Over 90% of large capital projects fail, and more than 60% run over budget or significantly late. Some of the earliest decisions carry the most leverage and get the least attention.

  1. You can't safely vibe code a factory. 

General AI works where domain expertise is everywhere and mistakes are cheap. Infrastructure is the opposite, where one mistake could cost you millions.

  1. Traceability is the precondition for trust. 

Every number in Roebling traces back to the document and line it came from. That's what makes AI usable on irreversible decisions.

  1. The hardest part is people and process, not the tool.

Keep your old meeting cadence and you get none of the value.

Why do most capital projects fail?

Over 90% of large capital projects fail, and early stage planning is where we need to make smarter decisions. If you get technology selection, siting, configuration, or the basis of design wrong, nothing downstream can save your project. 

But that's also the stage with the least money and attention on it. Your spend happens later, when you're placing orders and breaking ground. So the highest-leverage decisions get made fast, on limited information, by teams who are out of time.

Pedro shared that EPCs and engineering firms make most of their money when dirt is moving. The planning stage is a bit of a distraction for their teams. The incentives just don't point at the front of the project, and the tools made today were built to replicate the drafting table from a hundred years ago.

Why can't you just use ChatGPT for capital project planning?

You just can’t vibe code a factory safely. Generally, AI works great where the domain expertise is everywhere and the mistakes are cheap. For example, software can be exactly like that. You’ll typically find a huge open library to train, run the code to check it, and if you find a bug you can patch it in the same afternoon. 

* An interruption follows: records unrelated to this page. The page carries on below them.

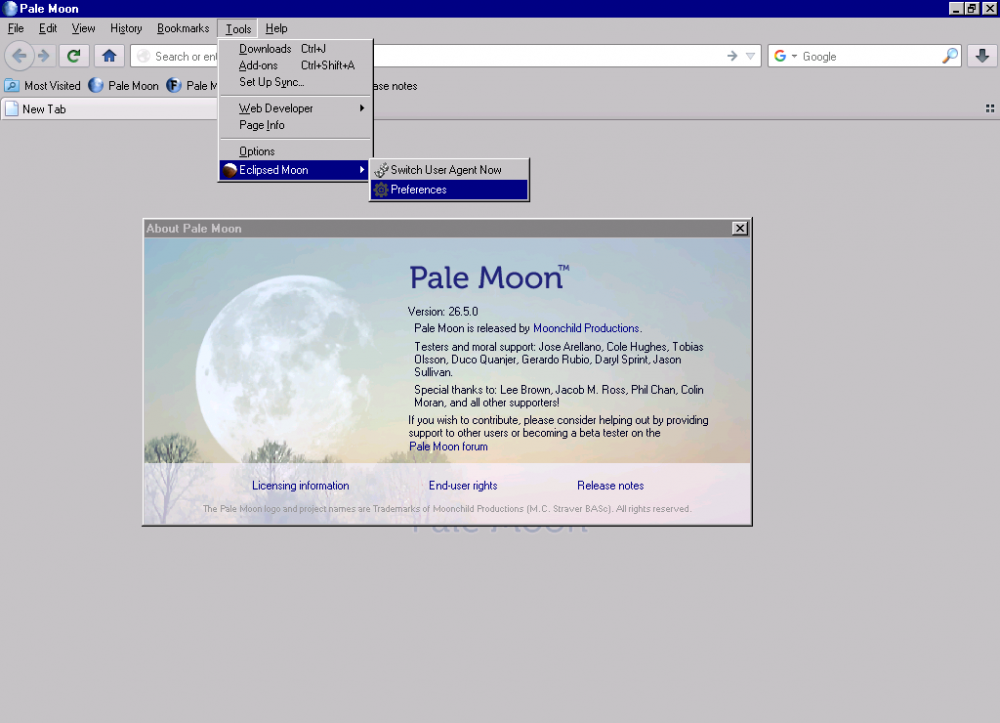1000x723 pixels.
Task: Open the Bookmarks menu
Action: 182,28
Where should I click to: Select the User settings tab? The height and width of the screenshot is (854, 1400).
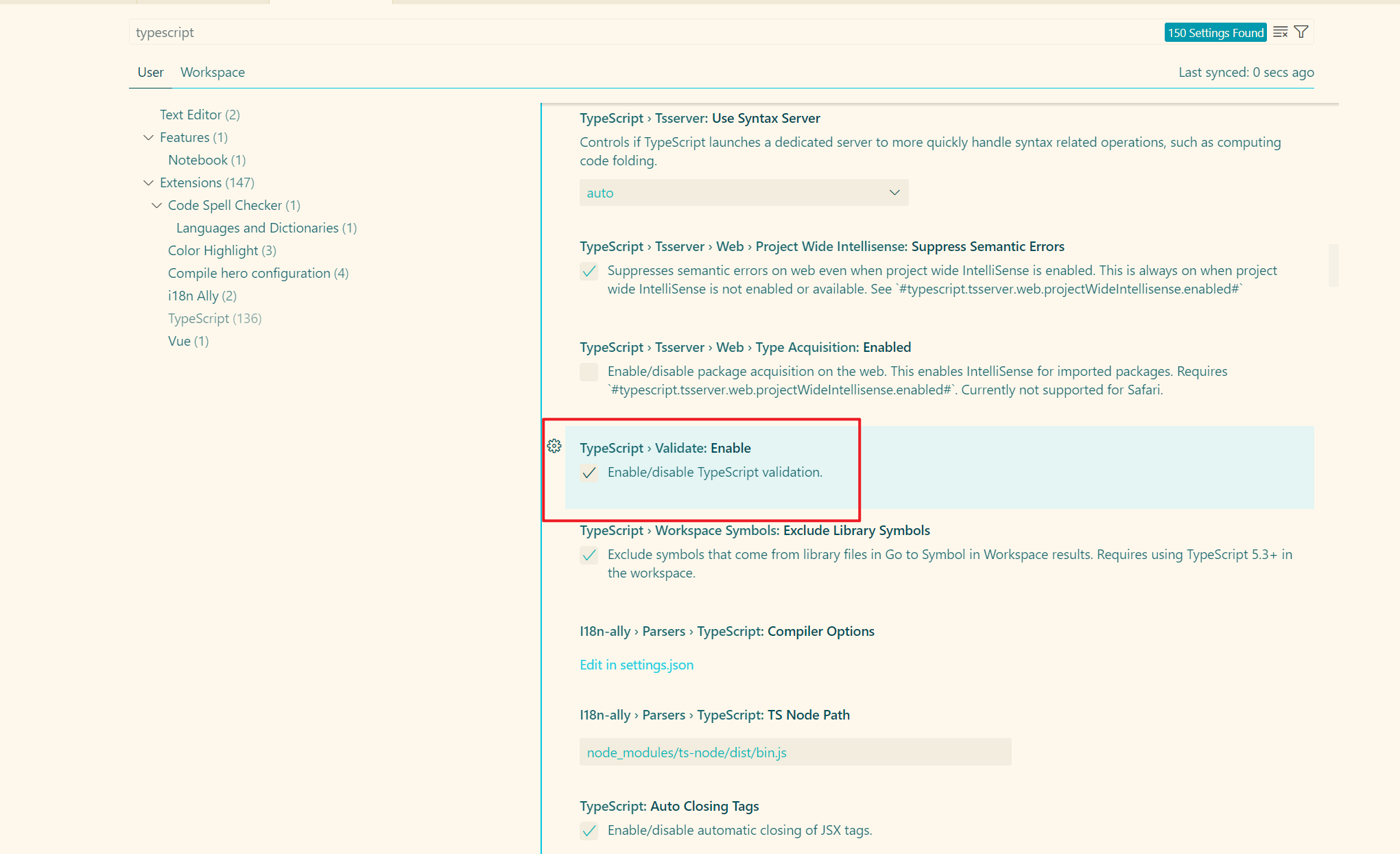(x=150, y=72)
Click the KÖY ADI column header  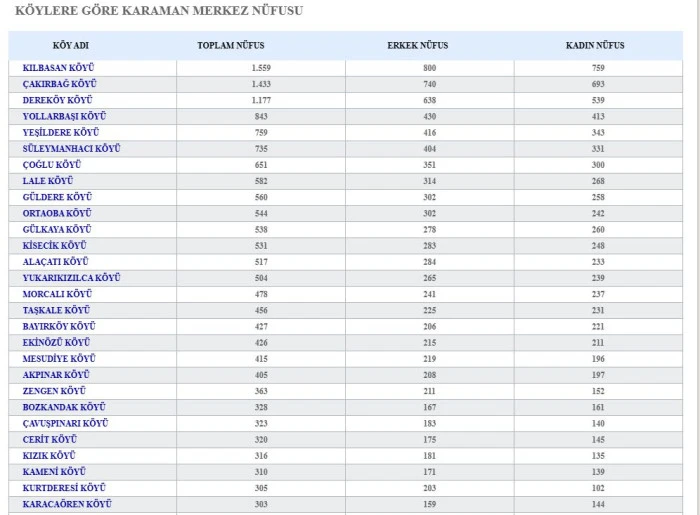click(x=71, y=45)
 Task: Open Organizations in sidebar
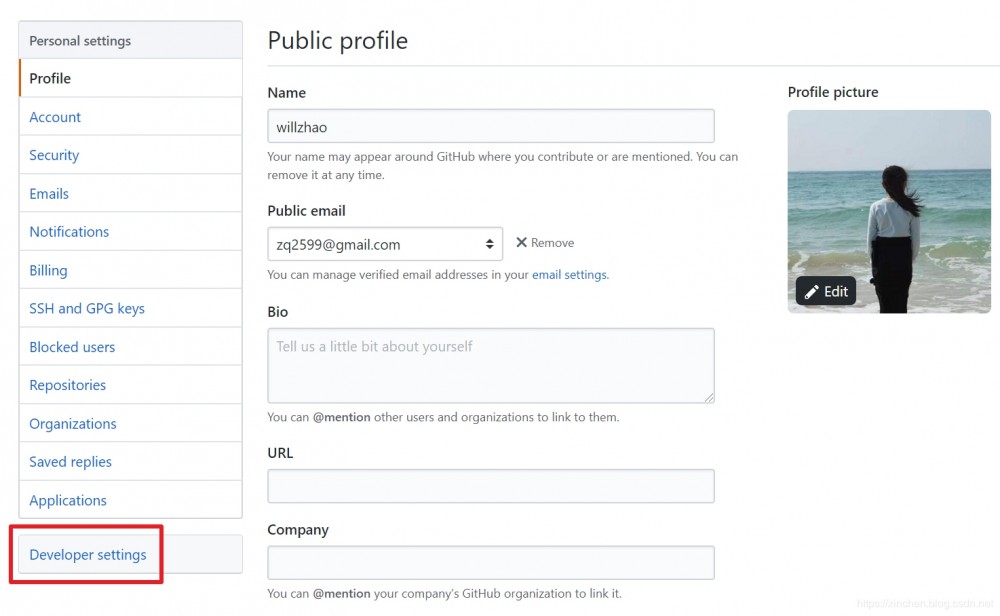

You can’t do that in industrial infrastructure. The expertise is locked in proprietary data and the heads of a few SMEs are those who are mostly near retirement. And you can't check a bug when you’ve already put steel in the ground.

That gap is why a general AI model isn't enough. You need physics, the domain knowledge, and you need to see where every number came from. Brentan called it a gray box. The AI drives the planning, a deterministic engine does the actual thermodynamics, and every decision traces back to the document and line it came from.

What did the live Roebling demo show?

Brentan prompted the platform by outlining a 1 million metric ton methanol plant on the U.S. Gulf Coast and let it start building the process diagram in real time. Then he switched to one that showed a biomass-to-power facility where wood waste was in and electricity came out. The system generated the full block flow diagram, an equipment list, cost every line, and ran the economics.

Brentan also showed that the answer wasn’t a single number. Roebling was able to run a Monte Carlo analysis and returned a range, roughly 140 to 215 million with a long tail toward 300 million in CapEx, plus a clear read on what was driving the uncertainty. At an early planning stage, it gave an honest output, and distribution and a list of what to do next. 

Is there a bottleneck to using AI on capital projects?

You can have the best data and the best AI and still get nothing if your meeting cadence stays the same. Pedro has seen examples where a question that comes up during a planning meeting kicks off a six-week loop. You give a new scope to the engineering partner, wait for information, a couple of meetings, then six weeks later you finally see how that one change moved your numbers.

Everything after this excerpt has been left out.